Aim of the exercise:
For the data that follows, print the line with "Task: Open BIOS Updates from the toolbar", the line with "You are a computer-use agent.", and all lines between them, exactly as they stand. Omit pictures and add nothing.

The data:
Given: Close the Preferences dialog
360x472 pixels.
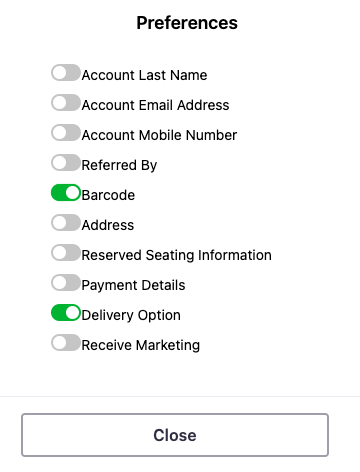Looking at the screenshot, I should point(175,435).
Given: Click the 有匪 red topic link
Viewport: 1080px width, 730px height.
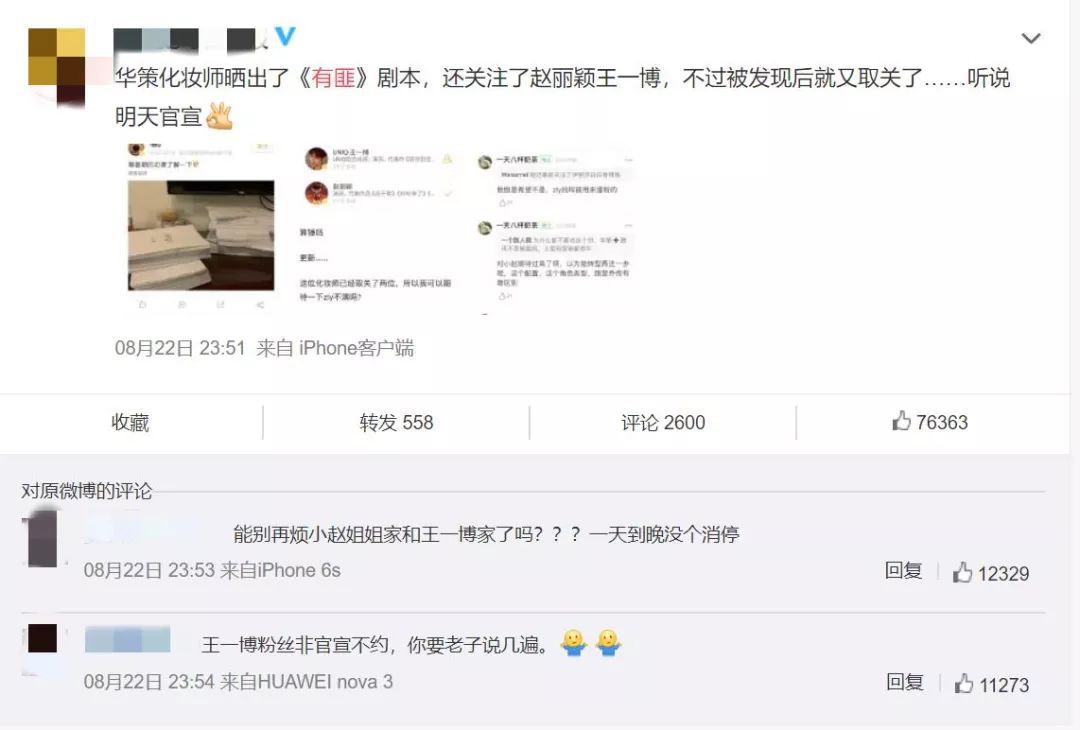Looking at the screenshot, I should [x=333, y=78].
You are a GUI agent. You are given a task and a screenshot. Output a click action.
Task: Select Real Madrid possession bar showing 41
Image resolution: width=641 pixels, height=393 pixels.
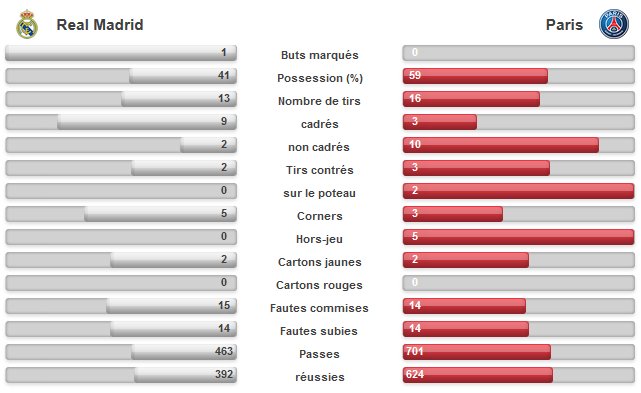(x=183, y=76)
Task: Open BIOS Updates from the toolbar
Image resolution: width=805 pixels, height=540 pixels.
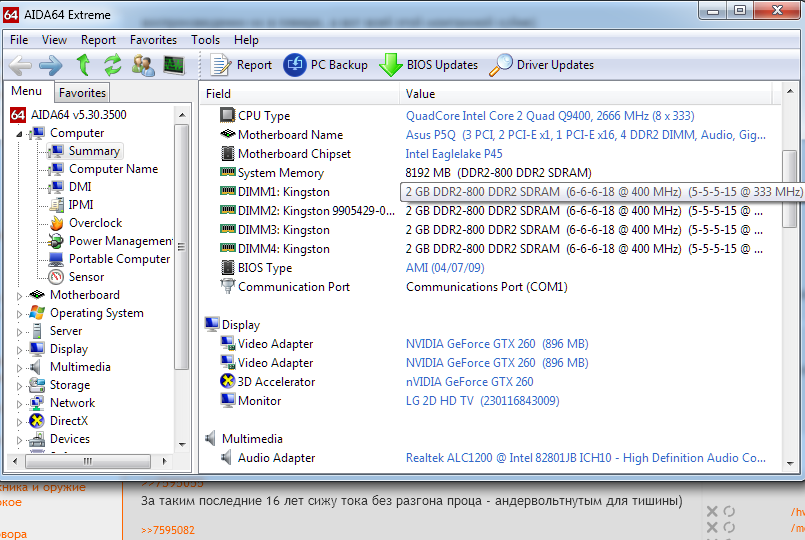Action: click(x=428, y=65)
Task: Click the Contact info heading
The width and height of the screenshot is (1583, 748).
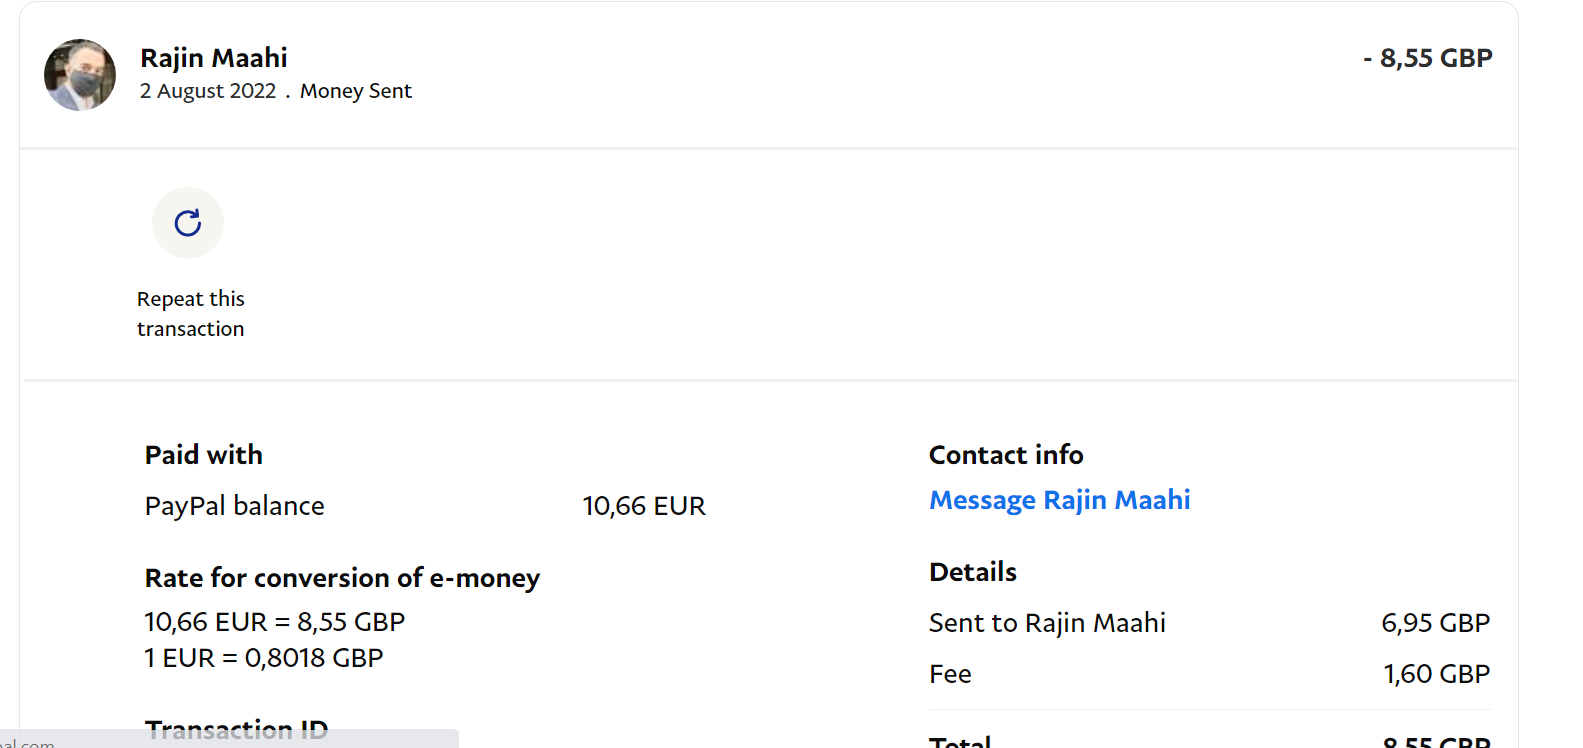Action: click(x=1006, y=455)
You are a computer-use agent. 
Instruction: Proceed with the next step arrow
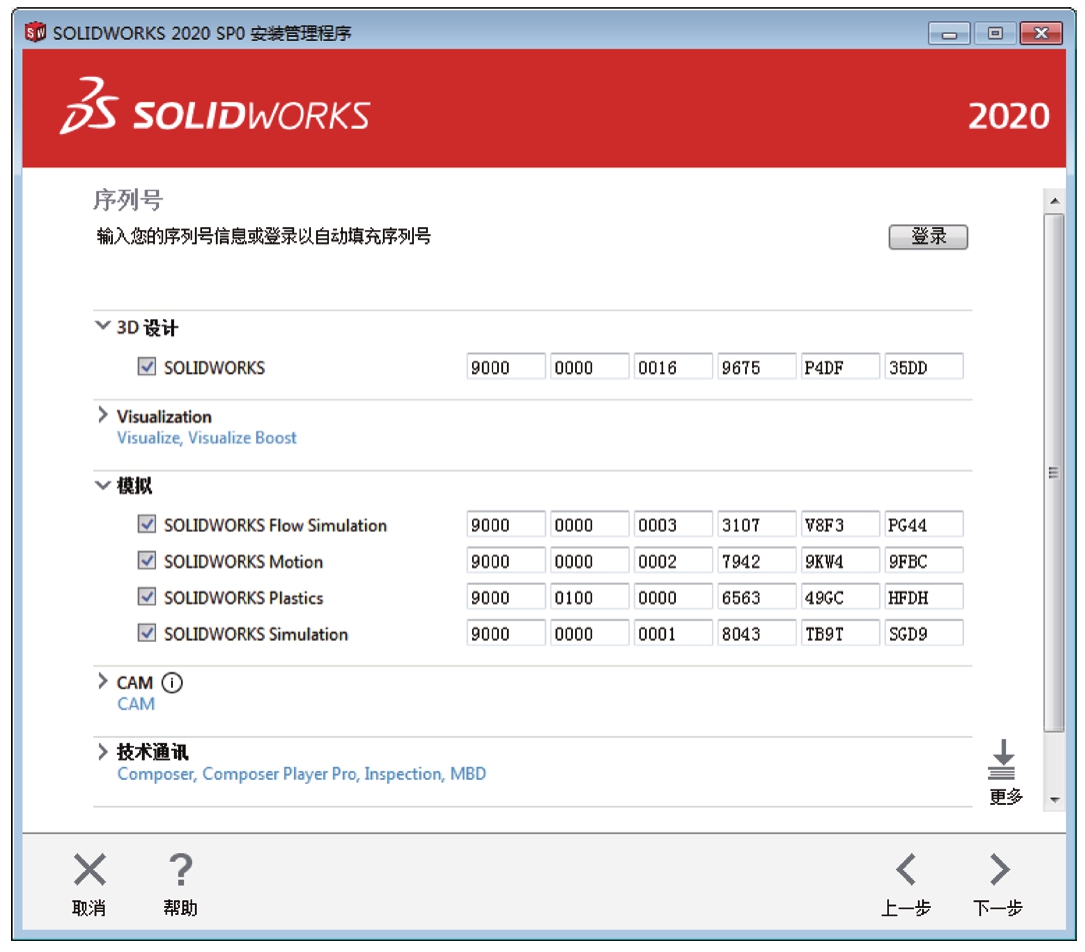pos(998,870)

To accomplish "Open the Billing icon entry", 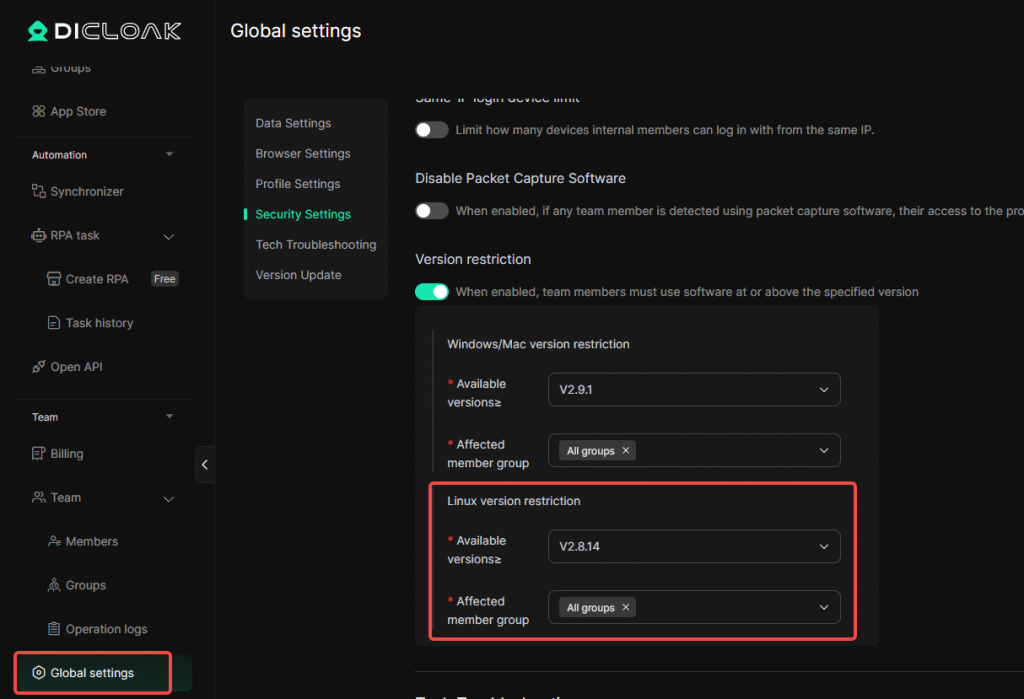I will (39, 453).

Answer to this problem:
Task: Open BIOS Updates from the toolbar
Image resolution: width=805 pixels, height=540 pixels.
Action: click(x=428, y=65)
Task: Click the Contact info heading
The width and height of the screenshot is (1583, 748).
Action: click(x=1006, y=455)
You are a computer-use agent. 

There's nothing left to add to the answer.